In the Saudi context, by contrast, Dadaw’s cultural faux pas resulted in the lecture theatre’s shared shock, “as though a momentous event had just taken place.” The students in the room cast their collective reproachful glance upon the uninitiated Dadaw. Shaykh Samhari, on his part, responded by walking directly to the seated Dadaw and gently asking: “What are you saying, my son?” Dadaw proceeded to explain the discrepancy, and the scholar asked him to show the class using the board, and traded places with him by sitting in Dadaw’s seat. As the latter explained what he knew on the topic, Samhari, who swiftly absorbed the concepts, recognised their reasonableness. Asking some of the students to retrieve relevant works from the library, he found that they provided further corroboration of what Dadaw had mooted.
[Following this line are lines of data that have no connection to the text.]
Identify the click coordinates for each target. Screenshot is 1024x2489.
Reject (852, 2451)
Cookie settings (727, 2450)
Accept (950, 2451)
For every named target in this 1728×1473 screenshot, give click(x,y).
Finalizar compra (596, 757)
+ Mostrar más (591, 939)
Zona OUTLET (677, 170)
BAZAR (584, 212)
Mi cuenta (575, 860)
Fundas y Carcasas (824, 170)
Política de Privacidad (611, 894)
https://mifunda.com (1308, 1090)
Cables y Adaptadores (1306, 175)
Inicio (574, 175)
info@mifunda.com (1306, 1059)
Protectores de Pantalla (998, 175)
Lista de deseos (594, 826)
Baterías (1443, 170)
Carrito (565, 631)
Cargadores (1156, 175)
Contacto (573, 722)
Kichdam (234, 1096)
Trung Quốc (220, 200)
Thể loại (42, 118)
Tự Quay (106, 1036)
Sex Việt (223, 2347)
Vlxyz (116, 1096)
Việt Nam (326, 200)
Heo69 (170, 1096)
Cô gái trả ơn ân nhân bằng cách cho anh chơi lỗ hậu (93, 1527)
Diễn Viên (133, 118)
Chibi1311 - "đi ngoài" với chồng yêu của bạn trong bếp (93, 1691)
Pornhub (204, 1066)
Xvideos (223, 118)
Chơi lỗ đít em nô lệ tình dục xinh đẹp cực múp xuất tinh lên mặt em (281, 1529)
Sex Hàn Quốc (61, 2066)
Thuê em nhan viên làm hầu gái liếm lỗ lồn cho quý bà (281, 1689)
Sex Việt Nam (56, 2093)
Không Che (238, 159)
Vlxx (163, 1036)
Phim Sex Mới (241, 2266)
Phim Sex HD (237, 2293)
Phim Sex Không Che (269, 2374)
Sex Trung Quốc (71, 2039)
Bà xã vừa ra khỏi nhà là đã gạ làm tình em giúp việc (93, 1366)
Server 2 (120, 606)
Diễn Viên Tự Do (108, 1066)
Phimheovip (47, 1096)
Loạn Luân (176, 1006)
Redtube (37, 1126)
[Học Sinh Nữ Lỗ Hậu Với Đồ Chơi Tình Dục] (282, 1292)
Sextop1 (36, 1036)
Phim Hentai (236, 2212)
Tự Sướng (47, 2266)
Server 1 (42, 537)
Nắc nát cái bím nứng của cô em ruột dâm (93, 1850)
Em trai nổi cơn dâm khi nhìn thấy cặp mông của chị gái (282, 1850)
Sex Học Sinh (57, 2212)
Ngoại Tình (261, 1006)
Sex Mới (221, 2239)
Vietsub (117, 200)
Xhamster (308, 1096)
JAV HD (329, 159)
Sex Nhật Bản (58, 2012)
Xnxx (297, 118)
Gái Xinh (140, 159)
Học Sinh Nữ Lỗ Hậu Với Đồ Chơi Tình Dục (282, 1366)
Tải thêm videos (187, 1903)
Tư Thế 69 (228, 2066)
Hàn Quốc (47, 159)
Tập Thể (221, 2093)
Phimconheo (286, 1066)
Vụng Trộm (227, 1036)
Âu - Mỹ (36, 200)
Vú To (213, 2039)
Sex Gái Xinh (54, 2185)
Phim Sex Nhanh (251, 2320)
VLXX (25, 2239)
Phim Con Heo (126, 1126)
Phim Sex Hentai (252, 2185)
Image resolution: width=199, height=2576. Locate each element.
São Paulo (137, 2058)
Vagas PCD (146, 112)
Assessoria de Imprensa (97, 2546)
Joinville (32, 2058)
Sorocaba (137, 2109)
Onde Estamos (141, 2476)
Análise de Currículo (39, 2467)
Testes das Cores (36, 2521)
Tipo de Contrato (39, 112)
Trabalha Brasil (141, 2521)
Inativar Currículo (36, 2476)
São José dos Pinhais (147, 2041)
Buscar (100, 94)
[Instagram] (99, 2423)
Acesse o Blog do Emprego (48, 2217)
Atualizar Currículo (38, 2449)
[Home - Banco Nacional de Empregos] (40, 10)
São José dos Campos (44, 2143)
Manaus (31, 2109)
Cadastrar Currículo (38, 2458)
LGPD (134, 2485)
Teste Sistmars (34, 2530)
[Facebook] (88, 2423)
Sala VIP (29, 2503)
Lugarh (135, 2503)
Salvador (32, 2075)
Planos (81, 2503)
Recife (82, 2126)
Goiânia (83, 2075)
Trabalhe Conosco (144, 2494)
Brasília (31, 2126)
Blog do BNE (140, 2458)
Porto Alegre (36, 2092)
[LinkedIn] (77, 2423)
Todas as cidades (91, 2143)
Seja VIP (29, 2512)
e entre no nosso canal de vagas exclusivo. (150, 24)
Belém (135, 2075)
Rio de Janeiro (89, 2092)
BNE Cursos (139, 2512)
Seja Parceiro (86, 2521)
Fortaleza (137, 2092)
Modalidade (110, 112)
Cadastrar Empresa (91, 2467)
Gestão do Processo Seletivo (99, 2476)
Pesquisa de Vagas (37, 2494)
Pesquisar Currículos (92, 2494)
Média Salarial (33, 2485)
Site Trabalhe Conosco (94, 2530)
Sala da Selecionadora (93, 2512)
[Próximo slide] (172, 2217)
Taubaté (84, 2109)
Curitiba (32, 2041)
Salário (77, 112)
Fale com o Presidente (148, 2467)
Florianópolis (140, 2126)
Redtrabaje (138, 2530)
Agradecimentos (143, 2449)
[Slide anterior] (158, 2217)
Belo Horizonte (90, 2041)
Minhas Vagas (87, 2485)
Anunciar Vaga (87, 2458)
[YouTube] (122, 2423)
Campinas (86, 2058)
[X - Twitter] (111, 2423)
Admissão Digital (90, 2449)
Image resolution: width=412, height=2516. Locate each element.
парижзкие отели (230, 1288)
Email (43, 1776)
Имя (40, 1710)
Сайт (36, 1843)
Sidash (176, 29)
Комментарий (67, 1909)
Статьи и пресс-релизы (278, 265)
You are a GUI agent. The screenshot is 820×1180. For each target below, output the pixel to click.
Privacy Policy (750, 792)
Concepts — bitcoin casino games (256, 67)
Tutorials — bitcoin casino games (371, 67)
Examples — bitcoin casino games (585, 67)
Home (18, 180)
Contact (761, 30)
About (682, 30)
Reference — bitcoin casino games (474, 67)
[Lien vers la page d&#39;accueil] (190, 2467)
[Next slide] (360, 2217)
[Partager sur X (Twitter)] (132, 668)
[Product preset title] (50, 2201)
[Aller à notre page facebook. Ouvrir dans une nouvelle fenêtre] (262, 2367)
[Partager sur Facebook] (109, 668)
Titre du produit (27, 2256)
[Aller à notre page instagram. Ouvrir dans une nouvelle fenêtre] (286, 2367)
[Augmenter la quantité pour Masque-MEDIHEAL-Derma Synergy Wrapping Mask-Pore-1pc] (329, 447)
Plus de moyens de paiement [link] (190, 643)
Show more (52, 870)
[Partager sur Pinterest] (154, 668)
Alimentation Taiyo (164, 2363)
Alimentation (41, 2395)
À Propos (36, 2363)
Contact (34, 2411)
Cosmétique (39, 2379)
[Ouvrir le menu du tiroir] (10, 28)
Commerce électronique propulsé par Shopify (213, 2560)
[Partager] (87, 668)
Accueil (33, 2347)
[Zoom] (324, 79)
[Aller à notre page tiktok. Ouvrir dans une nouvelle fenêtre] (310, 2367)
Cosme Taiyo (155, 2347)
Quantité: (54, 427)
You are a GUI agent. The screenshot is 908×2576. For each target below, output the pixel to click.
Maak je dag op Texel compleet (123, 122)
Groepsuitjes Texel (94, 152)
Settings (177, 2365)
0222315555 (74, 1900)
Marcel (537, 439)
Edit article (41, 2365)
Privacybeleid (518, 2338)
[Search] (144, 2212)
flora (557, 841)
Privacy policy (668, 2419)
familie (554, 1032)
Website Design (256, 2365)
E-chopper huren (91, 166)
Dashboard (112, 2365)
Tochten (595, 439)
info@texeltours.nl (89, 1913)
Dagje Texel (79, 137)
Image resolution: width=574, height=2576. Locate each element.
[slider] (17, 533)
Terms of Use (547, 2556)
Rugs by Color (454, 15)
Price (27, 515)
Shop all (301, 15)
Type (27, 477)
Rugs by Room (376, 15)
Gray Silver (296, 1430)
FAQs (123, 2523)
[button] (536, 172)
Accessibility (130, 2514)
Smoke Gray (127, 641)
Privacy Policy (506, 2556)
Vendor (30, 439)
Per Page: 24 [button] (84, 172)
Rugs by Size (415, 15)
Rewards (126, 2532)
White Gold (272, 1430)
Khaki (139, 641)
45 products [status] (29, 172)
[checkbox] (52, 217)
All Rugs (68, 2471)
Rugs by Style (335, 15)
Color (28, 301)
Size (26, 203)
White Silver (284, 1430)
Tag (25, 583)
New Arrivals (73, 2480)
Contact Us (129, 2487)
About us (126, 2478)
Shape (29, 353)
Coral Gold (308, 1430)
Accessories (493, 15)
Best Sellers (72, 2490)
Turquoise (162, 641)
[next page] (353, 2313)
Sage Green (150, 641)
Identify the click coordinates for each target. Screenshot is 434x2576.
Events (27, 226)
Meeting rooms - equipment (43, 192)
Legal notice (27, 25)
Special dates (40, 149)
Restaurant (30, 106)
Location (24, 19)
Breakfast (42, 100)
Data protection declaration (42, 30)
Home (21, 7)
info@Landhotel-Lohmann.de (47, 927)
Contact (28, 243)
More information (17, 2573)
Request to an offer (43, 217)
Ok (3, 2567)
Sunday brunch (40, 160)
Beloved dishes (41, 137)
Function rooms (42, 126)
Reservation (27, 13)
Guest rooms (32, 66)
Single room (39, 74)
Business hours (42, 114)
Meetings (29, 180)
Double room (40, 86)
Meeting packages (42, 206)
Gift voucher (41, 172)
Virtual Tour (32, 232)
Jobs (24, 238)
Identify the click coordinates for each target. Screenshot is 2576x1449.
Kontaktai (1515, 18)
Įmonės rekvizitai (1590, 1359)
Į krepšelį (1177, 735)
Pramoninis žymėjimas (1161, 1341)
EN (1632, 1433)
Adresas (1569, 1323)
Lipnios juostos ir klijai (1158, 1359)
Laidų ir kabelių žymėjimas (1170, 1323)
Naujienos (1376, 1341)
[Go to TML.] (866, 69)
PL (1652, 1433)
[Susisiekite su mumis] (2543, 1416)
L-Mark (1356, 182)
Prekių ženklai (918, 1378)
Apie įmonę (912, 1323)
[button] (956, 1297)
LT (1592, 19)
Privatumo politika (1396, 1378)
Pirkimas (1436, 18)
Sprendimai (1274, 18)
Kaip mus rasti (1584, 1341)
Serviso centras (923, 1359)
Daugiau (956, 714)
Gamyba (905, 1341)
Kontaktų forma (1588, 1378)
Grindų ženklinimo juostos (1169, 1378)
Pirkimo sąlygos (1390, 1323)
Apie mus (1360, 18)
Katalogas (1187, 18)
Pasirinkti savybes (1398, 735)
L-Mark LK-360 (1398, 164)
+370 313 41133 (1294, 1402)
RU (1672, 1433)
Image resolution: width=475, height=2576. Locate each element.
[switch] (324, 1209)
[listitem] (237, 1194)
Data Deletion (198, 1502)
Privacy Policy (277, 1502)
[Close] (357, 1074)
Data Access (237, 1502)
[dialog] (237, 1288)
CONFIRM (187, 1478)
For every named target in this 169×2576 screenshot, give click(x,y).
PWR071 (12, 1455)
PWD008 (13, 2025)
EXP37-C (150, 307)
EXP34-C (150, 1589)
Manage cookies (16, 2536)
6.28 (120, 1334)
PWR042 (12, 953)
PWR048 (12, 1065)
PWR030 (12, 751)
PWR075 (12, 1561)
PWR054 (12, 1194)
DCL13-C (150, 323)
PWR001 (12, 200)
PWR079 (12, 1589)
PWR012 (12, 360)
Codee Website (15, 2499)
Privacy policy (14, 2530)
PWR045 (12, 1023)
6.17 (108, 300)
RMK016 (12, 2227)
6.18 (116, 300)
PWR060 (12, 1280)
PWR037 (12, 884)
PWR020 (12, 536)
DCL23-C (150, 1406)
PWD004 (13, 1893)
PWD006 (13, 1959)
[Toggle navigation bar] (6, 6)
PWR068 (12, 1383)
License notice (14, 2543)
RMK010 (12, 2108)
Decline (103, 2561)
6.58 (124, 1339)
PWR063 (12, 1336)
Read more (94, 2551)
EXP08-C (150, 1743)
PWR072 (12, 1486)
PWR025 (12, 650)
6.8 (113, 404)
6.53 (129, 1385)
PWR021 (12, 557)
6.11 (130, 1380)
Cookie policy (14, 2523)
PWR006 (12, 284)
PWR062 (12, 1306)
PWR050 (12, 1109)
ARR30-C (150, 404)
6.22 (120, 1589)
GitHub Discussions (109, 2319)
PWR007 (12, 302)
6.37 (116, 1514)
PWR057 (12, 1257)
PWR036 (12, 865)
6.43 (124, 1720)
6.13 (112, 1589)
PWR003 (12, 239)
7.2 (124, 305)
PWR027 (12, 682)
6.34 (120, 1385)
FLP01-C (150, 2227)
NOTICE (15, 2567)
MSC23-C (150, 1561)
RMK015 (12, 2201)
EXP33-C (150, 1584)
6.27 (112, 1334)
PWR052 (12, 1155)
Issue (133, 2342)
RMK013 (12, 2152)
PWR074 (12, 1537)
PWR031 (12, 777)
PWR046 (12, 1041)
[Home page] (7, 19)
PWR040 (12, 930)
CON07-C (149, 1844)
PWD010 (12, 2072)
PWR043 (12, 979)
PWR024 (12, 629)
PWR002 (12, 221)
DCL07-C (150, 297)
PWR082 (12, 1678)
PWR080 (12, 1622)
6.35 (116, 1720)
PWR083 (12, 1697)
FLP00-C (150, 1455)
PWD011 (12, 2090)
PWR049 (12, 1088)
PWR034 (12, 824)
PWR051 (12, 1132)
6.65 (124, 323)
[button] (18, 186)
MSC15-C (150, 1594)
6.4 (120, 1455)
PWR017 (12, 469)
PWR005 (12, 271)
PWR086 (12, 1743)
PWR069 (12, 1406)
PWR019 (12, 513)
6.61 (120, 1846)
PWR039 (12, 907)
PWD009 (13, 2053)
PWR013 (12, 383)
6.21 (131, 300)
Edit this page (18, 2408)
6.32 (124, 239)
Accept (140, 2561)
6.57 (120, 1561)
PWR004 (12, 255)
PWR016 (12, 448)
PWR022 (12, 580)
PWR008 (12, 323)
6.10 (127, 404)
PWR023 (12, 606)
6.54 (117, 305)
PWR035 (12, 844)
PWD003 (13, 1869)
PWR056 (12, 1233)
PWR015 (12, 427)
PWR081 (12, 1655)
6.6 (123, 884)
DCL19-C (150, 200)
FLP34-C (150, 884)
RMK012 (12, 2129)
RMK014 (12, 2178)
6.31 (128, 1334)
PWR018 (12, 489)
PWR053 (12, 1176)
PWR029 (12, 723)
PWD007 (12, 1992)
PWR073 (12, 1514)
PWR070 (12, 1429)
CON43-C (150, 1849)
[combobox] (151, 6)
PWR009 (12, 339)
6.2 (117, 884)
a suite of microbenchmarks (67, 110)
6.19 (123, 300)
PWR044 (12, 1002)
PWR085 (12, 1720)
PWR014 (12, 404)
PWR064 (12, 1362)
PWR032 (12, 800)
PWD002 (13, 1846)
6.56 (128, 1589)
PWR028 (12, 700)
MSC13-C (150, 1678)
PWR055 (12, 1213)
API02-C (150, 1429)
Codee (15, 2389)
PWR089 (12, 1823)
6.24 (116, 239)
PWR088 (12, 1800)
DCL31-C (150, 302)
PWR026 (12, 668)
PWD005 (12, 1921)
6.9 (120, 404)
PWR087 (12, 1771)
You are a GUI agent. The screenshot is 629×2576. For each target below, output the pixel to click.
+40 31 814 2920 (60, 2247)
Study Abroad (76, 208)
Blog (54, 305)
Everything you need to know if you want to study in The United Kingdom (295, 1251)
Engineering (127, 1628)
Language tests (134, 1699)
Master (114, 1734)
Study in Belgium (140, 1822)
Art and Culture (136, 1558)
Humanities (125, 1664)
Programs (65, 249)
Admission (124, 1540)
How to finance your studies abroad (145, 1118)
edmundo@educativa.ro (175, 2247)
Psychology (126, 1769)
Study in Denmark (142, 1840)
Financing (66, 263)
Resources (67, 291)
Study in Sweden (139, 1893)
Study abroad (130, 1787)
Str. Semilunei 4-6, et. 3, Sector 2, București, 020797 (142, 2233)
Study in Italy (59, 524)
Lessons for Muslims in the West
Clearly, contemporary Islamic intellectual culture varies greatly across the Muslim world. However, the above anecdote is suggestive of the fact that the vibrancy of an intellectual culture that cultivates collegial scholarly discussion and debate is likely to produce more capable scholars. Dadaw is an exceptional scholar by any measure, but there is certainly something to be said for the intellectual culture that produced him and how it contrasts with the scholarly culture in which the above anecdote was played out.
Returning to my earlier reference to what Western Muslims can learn from such scholars and anecdotes, there is no doubt a need to cleave more closely on the part of Western Muslims to a culture that engages critically with one’s teachers and scholars, all the more so as such a critical posture is celebrated in Western culture, while the stance of deference may even be viewed with derision. Furthermore, given the fast pace of change in the modern period, critical insights are needed to preserve the vibrancy of a religious tradition that risks falling further into a sclerotic condition. Some such insights may cause one’s fellows to collectively look askance at one’s interventions, but that does not necessarily mean they will not be borne out by fair-minded deliberation.